La sfida più grande di un personaggio come questo?
«Saper gestire la rabbia. Per perseguire i criminali serve sangue freddo, non puoi farti guidare dall’ira. Il rischio di chi fa il lavoro di Strassera è farsi coinvolgere umanamente: ascoltando le testimonianze come attore e come essere umano tutto mi colpiva e attraversava, ma sapevo di dover tenere alto l’equilibrio e il controllo proprio come Strassera, che non poteva e non doveva cadere nello stesso errore delle persone che intendeva perseguire, accecate da un sentimento distruttivo».

Perché è importante raccontare oggi un processo che ha reso giustizia alle vittime di un regime dittatoriale?
«Perché il cinema parla a tutti. Il film racconta una storia universale sulla giustizia, la dignità, la memoria. Ho fatto molte ricerche, parlato a lungo con il regista e gli sceneggiatori, visto documentari e letto quante più notizie e documenti sull’epoca. Non è un film che racconta “solo” quello che è successo in Argentina. Basta guardarsi intorno, vedere che cosa sta accadendo nel mondo. Molti popoli stanno tuttora soffrendo, subiscono le azioni di governi che non rispettano le minoranze, che inneggiano all’intolleranza verso l’altro, lo straniero. La violenza è ancora molto forte e diffusa nel mondo. Sono tempi difficili, dolorosi per tutti».

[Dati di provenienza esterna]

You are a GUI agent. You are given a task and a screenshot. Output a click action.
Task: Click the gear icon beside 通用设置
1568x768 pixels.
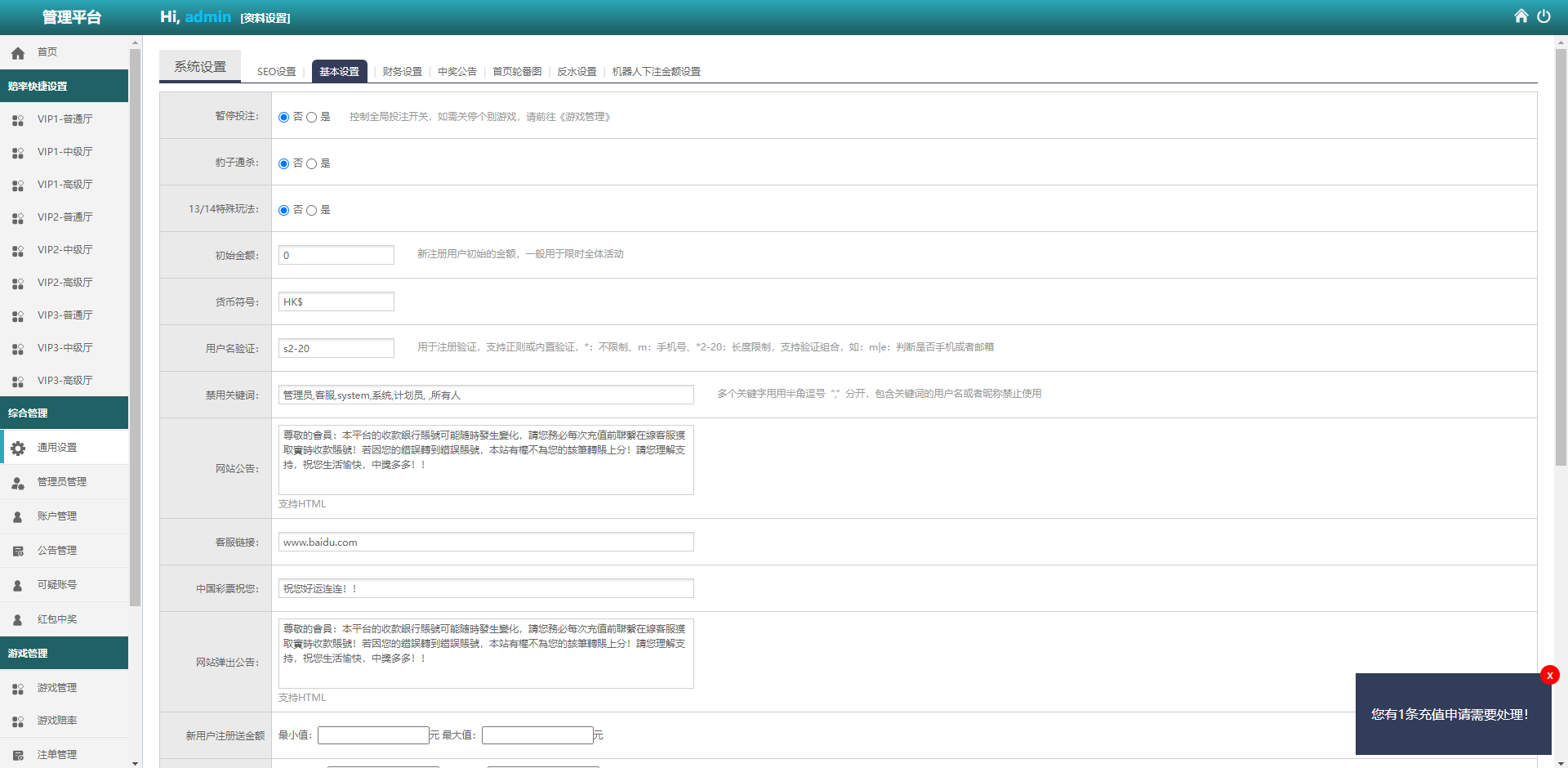(x=18, y=448)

Rispetto al 1985 va meglio o peggio?
«Alcune cose sono cambiate per il meglio. Allora non c’erano neanche i cellulari, oggi abbiamo un’immediata trasmissione di notizie, basta un tweet o un messaggio istantaneo per sapere cosa succede in una stanza. C’è una comunicazione rapidissima che a volte è anche distorta, ma sempre preferibile alla nebulosità di chi mira a tenere nascoste le cose. Resta tuttavia ancora tanto lavoro da fare, per restituire dignità a tutte quelle persone che ogni giorno, loro malgrado, continuano a perderla in vari Paesi del mondo».

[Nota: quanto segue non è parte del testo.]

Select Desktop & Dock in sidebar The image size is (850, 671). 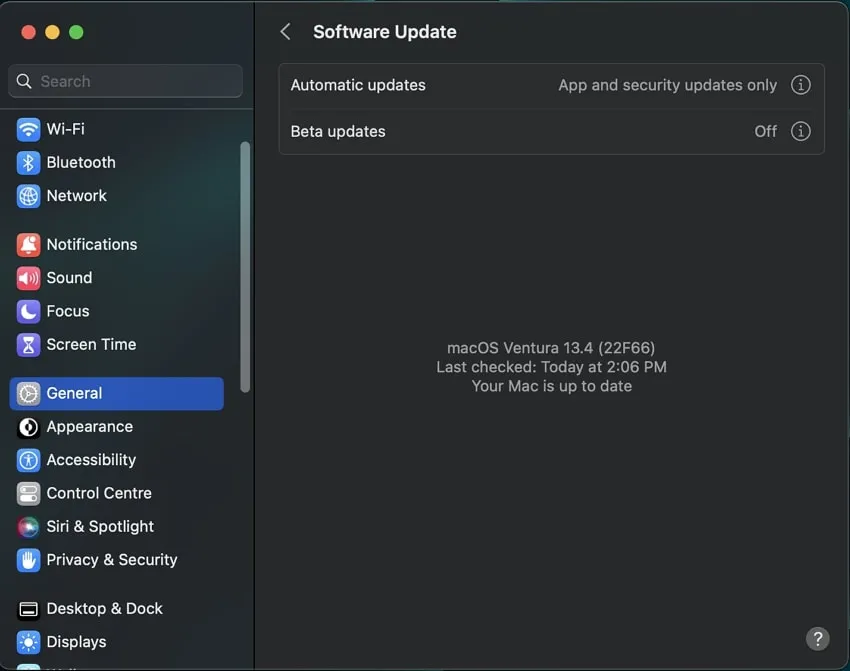click(x=104, y=608)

In effetti nel 2022 la democrazia è ancora estremamente fragile nel mondo. Come lo spiega?
«Da più parti stanno rispuntando nuovi spargitori di odio e intolleranza che vanno a diffondere e risvegliare quel sentimento insito nel Dna umano per cui è più facile puntare il dito che conoscere, giudicare più che capire, escludere più che accogliere e annientare l’altro anziché parlarci. Persino con il nostro pianeta, l’unico che abbiamo, abbiamo problemi a rispettarlo e fatichiamo a conviverci pacificamente. Per questo film come “Argentina, 1985” sono importanti: mostrano che un’altra via è percorribile, perché è stata effettivamente percorsa da persone comuni che hanno scelto di saltare oltre le proprie paure, oltre le minacce, oltre i pericoli individuali per sostenere tutti insieme una causa comune. Solo questo spostamento di prospettiva oggi può salvarci: dall’io al noi, dal battersi per il proprio individualismo alla lotta per il bene comune».